Comme le résumé l’indique, nous allons suivre deux apprentis faucheurs adolescents Citra et Rowan. Étonnamment, les deux personnages se ressemblent assez puisqu’au début de leur formation, ils ont tout les deux en erreur l’idée de tuer et une morale sans faille. Ils possèdent chacun un caractère fort et une grande détermination. De base, ils font preuve d’altruisme dans leur vie et n’hésitent pas à dire tout haut les remarques qu’ils ont à faire.  Mais bien sûr, leur formation va les façonner et les changer pour toujours.
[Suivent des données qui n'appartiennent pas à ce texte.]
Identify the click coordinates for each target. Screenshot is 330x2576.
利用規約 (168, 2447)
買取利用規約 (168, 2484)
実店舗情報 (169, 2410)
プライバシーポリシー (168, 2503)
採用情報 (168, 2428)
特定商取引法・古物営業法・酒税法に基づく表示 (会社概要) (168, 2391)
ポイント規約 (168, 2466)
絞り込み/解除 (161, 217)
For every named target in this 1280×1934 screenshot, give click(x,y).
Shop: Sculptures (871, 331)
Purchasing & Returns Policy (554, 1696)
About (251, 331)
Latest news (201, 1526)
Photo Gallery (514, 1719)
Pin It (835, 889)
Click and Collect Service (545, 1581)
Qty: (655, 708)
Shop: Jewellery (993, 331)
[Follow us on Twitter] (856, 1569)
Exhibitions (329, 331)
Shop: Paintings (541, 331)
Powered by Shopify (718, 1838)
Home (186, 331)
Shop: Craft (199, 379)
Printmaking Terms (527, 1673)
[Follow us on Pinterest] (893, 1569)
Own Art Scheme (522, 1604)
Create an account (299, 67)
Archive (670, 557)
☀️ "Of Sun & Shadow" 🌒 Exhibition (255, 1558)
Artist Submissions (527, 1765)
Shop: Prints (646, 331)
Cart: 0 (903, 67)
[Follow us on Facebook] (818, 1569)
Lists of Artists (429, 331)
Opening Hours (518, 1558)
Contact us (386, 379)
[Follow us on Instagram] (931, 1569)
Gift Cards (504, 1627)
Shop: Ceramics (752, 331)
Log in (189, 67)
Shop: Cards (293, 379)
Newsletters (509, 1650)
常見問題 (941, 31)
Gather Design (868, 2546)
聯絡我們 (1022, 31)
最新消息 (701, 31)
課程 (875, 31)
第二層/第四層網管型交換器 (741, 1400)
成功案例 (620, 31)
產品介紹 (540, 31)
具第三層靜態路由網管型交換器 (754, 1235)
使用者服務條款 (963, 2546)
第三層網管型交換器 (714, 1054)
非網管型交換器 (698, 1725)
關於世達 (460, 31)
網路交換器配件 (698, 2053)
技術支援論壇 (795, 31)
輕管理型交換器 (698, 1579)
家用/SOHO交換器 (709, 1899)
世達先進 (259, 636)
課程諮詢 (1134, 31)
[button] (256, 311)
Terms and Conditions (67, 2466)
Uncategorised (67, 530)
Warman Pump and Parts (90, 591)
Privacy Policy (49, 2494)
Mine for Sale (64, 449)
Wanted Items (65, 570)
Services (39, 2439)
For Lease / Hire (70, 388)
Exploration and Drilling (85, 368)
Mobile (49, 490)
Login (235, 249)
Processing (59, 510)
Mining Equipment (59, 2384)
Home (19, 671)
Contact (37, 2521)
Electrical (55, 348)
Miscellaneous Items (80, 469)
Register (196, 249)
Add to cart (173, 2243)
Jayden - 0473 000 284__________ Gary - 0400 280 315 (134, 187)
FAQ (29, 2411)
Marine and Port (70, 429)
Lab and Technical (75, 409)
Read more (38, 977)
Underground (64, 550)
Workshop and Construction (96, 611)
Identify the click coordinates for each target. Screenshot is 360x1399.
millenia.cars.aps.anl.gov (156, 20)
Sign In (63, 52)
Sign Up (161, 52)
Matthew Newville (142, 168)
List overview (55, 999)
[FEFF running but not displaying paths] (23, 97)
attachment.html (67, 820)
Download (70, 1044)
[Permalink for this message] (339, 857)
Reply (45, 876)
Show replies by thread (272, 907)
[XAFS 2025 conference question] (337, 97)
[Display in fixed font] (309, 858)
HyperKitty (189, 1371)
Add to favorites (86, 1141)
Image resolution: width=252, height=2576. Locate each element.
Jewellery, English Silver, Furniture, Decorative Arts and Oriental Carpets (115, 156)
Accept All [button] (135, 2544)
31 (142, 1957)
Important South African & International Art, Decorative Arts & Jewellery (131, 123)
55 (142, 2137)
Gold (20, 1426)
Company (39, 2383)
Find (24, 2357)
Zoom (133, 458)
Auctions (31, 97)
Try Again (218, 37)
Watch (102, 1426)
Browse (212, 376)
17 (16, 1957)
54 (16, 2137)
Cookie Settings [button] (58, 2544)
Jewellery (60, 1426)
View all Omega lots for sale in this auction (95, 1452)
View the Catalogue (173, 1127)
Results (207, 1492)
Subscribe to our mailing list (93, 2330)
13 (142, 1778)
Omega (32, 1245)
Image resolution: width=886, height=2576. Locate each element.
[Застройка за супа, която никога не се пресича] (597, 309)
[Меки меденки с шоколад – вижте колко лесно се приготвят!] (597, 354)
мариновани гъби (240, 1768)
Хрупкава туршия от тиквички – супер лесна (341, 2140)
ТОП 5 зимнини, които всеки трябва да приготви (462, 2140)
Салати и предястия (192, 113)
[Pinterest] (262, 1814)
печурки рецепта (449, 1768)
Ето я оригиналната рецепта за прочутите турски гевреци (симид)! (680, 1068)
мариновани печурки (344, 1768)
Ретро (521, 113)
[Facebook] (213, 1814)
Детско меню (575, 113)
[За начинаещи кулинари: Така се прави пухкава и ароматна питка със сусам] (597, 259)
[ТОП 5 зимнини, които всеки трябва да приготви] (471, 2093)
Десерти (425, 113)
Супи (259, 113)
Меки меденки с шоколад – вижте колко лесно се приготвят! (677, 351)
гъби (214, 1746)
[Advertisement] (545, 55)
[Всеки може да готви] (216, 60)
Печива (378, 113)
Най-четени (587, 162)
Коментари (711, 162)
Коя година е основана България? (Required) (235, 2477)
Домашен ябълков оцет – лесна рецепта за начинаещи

Dans La faucheuse, il est aussi intégrant de découvrir plus en profondeur trois faucheurs ordonnés, Maître Faraday, Dame Curie et Maître Goddard tous les trois bien différents. Le premier, Maître Faraday, formateur de Citra et Rowan, travaille avec morale et probabilité. C’est la justice simple qui se base sur les statistiques de l’Age Mortel. Il prend son rôle à coeur et reste zen en toute situation. Dame Curie, de son côté, a pris partie des faiblesses du Post-Mortel où les hommes ne craignent plus la mort et vivent chaque jour en se disant qu’il y en aura bien d’autres ensuite. Elle reste droite et présente elle aussi de belles valeurs. Le dernier est en opposition complètement avec les deux premiers. Maître Goddard représente la dérive d’une telle communauté qui a droit de vie ou de mort sur le reste des humains, prenant chaque fois plaisir à tuer. Et toutes ces différences font un ensemble éclectiques et représentatives de la nature humaine, même quand la mortalité n’existe plus.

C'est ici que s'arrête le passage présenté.